======================================
Online Marketplace is a benchmark modeling an event-driven microservice system in the marketplace application domain. It is design to reflect emerging data management requirements and challenges faced by microservice developers in practice. This project contains the benchmark driver for Online Marketplace. The driver is responsible to manage the lifecycle of an experiment, including data generation, data population, workload submission, and metrics collection.
- .NET Framework 7
- IDE (if you want to modify or debug the code): Visual Studio or VSCode
- A multi-core machine with appropriate memory size in case generated data is kept in memory
- Linux- or MacOS-based operating system
Online Marketplace models the workload of an online marketplace platform. Experiencing a growing popularity, such platforms offer an e-commerce technology infrastructure so multiple retailers can offer their products or services to a large consumer base.

# [Task requirements]
- A) Which operating systems does the Online Marketplace description list?
- B) Please rewrite the Online Marketplace description between "- .NET Framework" and "large consumer base.", inclusive, substituting "RAM" for each "memory".

# [Collected material]
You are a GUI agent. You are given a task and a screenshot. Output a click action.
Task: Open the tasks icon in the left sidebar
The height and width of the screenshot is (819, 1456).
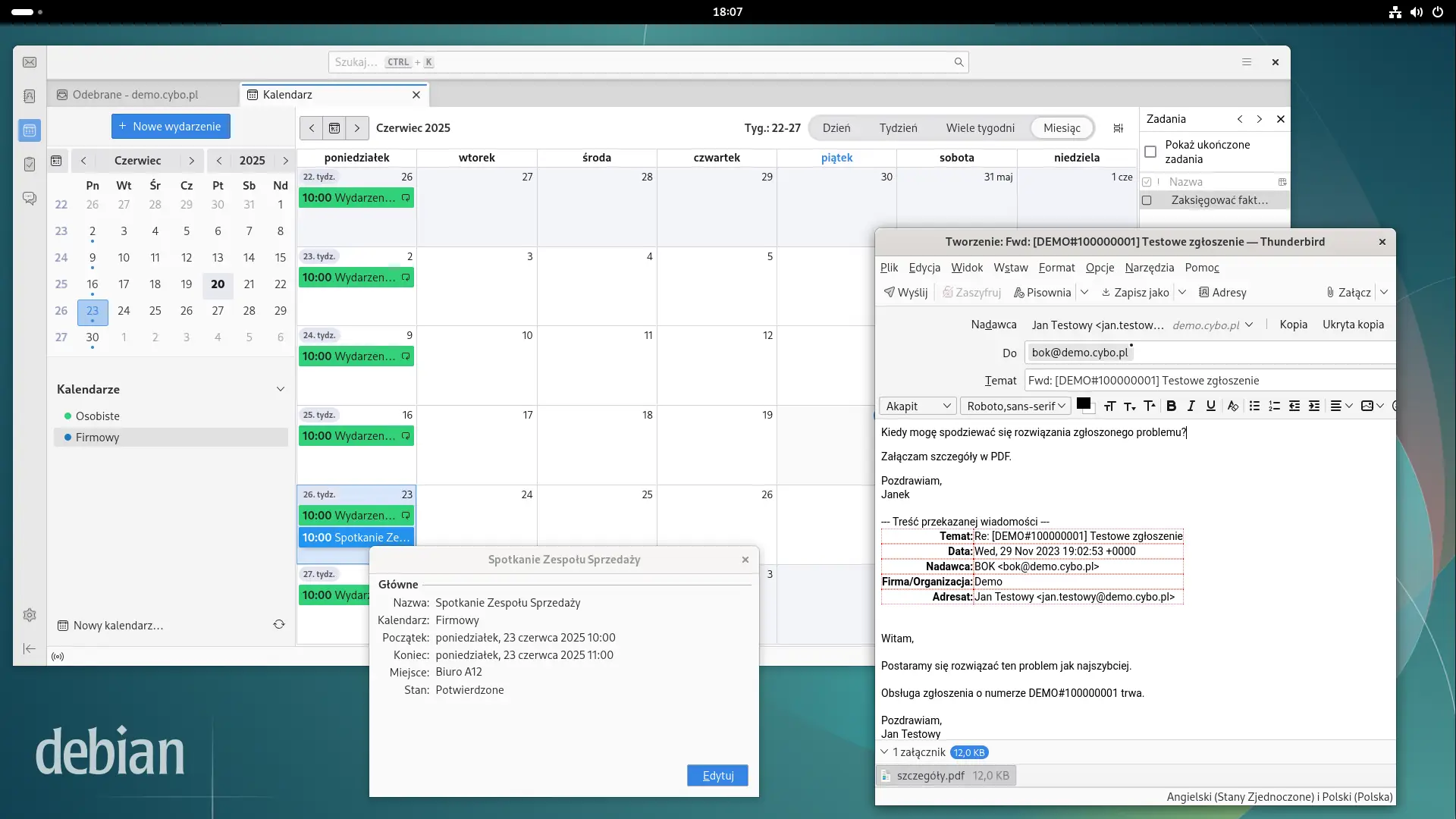(x=30, y=164)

# [Answers provided]
- A) Linux- or MacOS-based operating systems.

- B)
- .NET Framework 7
- IDE (if you want to modify or debug the code): Visual Studio or VSCode
- A multi-core machine with appropriate RAM size in case generated data is kept in RAM
- Linux- or MacOS-based operating system
Online Marketplace models the workload of an online marketplace platform. Experiencing a growing popularity, such platforms offer an e-commerce technology infrastructure so multiple retailers can offer their products or services to a large consumer base.